— TEXTE CHOISI —
Portrait extrait du N°117 de Mouvement
Lors de sa visite à la Biennale hispano-américaine de 1951, quelqu’un prit soin de prévenir Franco quand il s’apprêtait à entrer dans la « salle des révolutionnaires ». Imperturbable, le dictateur répliqua : « Tant que ce n’est que comme ça qu’ils se révoltent… » L’anecdote, issue des mémoires du peintre Antoni Tàpies et devenue courante en Espagne, aurait de quoi décourager les plus naïfs des artistes se réclamant encore ouvertement de l’étiquette « politique ». Quelque 60 ans plus tard, il serait alors réjouissant d’interpréter le projet Resurrección de Núria Güell comme une riposte symbolique (quoiqu’un peu morbide) à l’arrogante indifférence de Franco. En 2013, l’artiste espagnole fondait une association au nom de maquisards catalans (donc décédés) pour acheter en ligne du merchandising de propagande à la Fondation Franco, et l’enterrer sur le bas-côté d’une route, là où le sont des milliers de victimes du franquisme. Profitant du délai de rétractation de PayPal, l’achat a été annulé après la livraison, et la somme jamais versée. De mèche avec des cellules d’activistes politiques, l’artiste leur a filé la combine pour la réitérer à d’autres fins. « Mes travaux artistiques servent souvent de cobaye pour d’autres opérations », pose-t-elle avec pragmatisme.

— DONNÉES SOURCES —
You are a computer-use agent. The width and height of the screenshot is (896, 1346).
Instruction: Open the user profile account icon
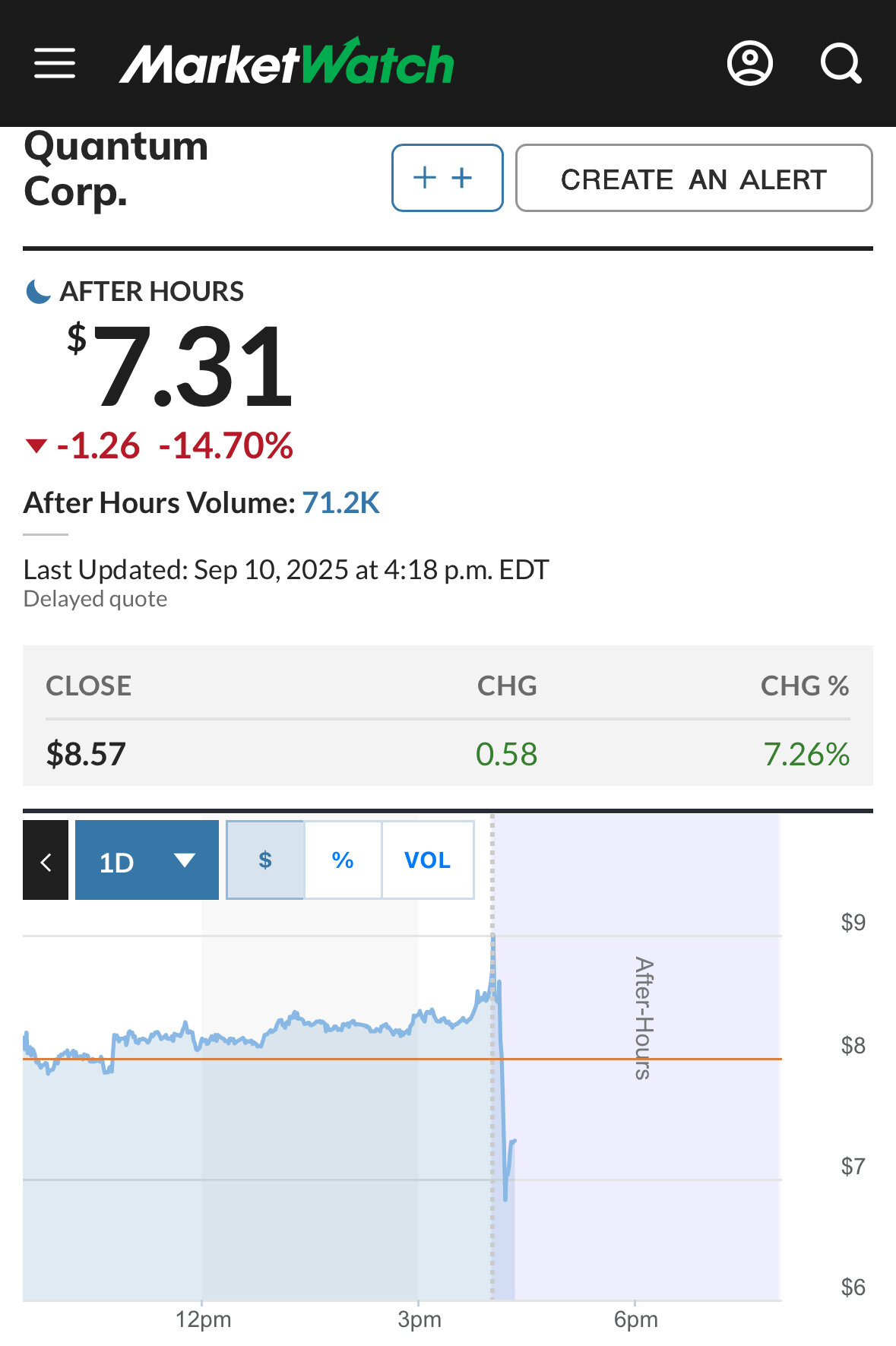749,63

— EXERCICE —
Traduisez en anglais la phrase suivante du portrait de Núria Güell : « Profitant du délai de rétractation de PayPal, l’achat a été annulé après la livraison, et la somme jamais versée. » Ces données ont une autre origine que le texte.

— CORRIGÉ —
Taking advantage of PayPal's withdrawal period, the purchase was canceled after delivery, and the amount was never paid.